Rogan, no stranger to wild ideas, shot back: “That’s crazy.”
“I know, but it’s just fine,” Huang replied coolly.
“But it’s just fine?” an incredulous Rogan pressed.
“Let me tell you why,” Huang offered, stating “It’s because, what difference does it make to me that I am learning from a textbook that was generated by a bunch of people I didn’t know, or… knowledge generated by AI computers that are assimilating all of these and resynthesizing things. To me, I don’t think there’s a whole lot of difference.”
Huang didn’t consider that when AI hallucinates facts or parrots woke nonsense from its training data cesspools, it becomes a tool ripe for manipulation by those who peddle stuff like climate hysteria or open borders.
Huang’s brushing aside AI safety fears isn’t bold; it’s blind to how this tech could supercharge ideological insanity if left unchecked.
However, in a rare show of spine from Big Tech, Huang declared President Trump “our president” and urged America to rally behind him, exposing the petty sabotage from those who can’t stomach success unless it’s their guy calling the shots.
He looked straight at Joe Rogan and said: “President Trump is my president. He is our president,” adding “Just because it’s President Trump, [many] want him to be wrong.”
“I think the United States, we all have to realise he is our president. We want him to succeed because… it helps everybody, all of us succeed,” the CEO added.

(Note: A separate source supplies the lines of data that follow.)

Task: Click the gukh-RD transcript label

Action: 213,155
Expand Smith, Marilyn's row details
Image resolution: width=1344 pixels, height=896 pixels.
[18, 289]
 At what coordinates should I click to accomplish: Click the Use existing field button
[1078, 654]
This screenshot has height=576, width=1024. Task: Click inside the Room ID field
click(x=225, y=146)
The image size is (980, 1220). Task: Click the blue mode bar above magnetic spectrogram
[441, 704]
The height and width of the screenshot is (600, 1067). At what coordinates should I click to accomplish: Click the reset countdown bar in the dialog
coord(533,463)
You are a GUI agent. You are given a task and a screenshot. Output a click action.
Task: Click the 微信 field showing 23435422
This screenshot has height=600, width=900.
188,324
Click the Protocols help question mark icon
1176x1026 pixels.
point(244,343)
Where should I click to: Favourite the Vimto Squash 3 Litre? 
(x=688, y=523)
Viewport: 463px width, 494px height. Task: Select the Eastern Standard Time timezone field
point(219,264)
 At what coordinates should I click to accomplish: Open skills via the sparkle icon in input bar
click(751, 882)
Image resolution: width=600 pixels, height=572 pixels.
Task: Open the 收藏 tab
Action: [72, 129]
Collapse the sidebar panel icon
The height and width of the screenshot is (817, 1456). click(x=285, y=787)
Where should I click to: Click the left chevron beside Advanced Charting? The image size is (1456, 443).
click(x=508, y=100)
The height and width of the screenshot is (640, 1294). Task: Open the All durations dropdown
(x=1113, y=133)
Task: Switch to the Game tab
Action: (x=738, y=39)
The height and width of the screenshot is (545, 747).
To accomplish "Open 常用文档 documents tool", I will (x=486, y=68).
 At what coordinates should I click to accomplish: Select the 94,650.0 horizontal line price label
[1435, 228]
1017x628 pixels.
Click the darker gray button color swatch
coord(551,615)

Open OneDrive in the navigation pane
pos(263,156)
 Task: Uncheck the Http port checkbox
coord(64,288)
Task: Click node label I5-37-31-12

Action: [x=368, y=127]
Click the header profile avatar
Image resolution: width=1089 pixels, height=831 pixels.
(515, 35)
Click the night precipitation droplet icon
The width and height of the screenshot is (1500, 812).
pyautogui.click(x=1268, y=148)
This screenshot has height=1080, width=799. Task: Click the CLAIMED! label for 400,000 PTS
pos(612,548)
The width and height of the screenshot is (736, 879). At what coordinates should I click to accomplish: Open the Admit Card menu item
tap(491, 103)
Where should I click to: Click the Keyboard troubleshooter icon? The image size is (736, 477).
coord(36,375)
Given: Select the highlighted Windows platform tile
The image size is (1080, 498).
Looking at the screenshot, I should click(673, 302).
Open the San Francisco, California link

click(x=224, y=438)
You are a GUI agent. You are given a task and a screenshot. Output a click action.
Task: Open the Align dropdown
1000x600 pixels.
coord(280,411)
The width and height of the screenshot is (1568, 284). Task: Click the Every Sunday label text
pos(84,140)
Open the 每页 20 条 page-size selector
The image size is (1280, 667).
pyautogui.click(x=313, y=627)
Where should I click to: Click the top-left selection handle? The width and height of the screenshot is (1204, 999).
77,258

The remarks comes amid Huang’s whirlwind D.C. tour, where he huddled with Trump and Senate Republicans to slash export red tape on AI chips, warning that patchwork state regulations could cripple U.S. dominance.
Huang lobbied hard against bills like the GAIN AI Act that would kneecap U.S. chip sales abroad. It was a “wise” move by Congress to spike it, Huang said, equating it to other “detrimental” policies that’d hand the AI edge to Beijing.
China is already nipping at our heels on multiple fronts, Huang warned, with their Belt and Road Initiative funneling cash into tech that could eclipse American innovation overnight.
Trump’s energy push, defying the green zealots who’ve vilified fossil fuels, gets Huang’s nod as a game-changer, the kind of grit that’s “saving the AI industry” by powering data centers without apology.
Trump, ever the dealmaker, called Huang a “smart man” post-meeting, signaling the kind of pro-growth alliance that’s already turbocharging the economy.
Earlier this week, Elon Musk teased his “Galaxy Mind” venture, solar-powered AI satellites orbiting deep space, mashing SpaceX launches, Tesla batteries, and xAI brains into a cosmic supercomputer.
Musk sees it as humanity’s insurance policy, beaming our knowledge off-planet before some black-swan disaster wipes the slate.
Can an optimistic vision of AI overcome the darker side? There are currently frightening fakes flooding culture like digital termites. As we highlighted, the likes of “Solomon Ray,” a chart-topping “soul singer” unmasked as pure AI slop.
AI is not just mimicking hits, it’s spawning them, with one in three daily streams now machine-made. Platforms like Deezer admit 97% of people can’t spot the fraud, turning art into an algorithmic con.
Huang’s “no difference” line ignores how these ghosts erode soul, authenticity, and jobs—paving the way for a world scripted by code, not creators.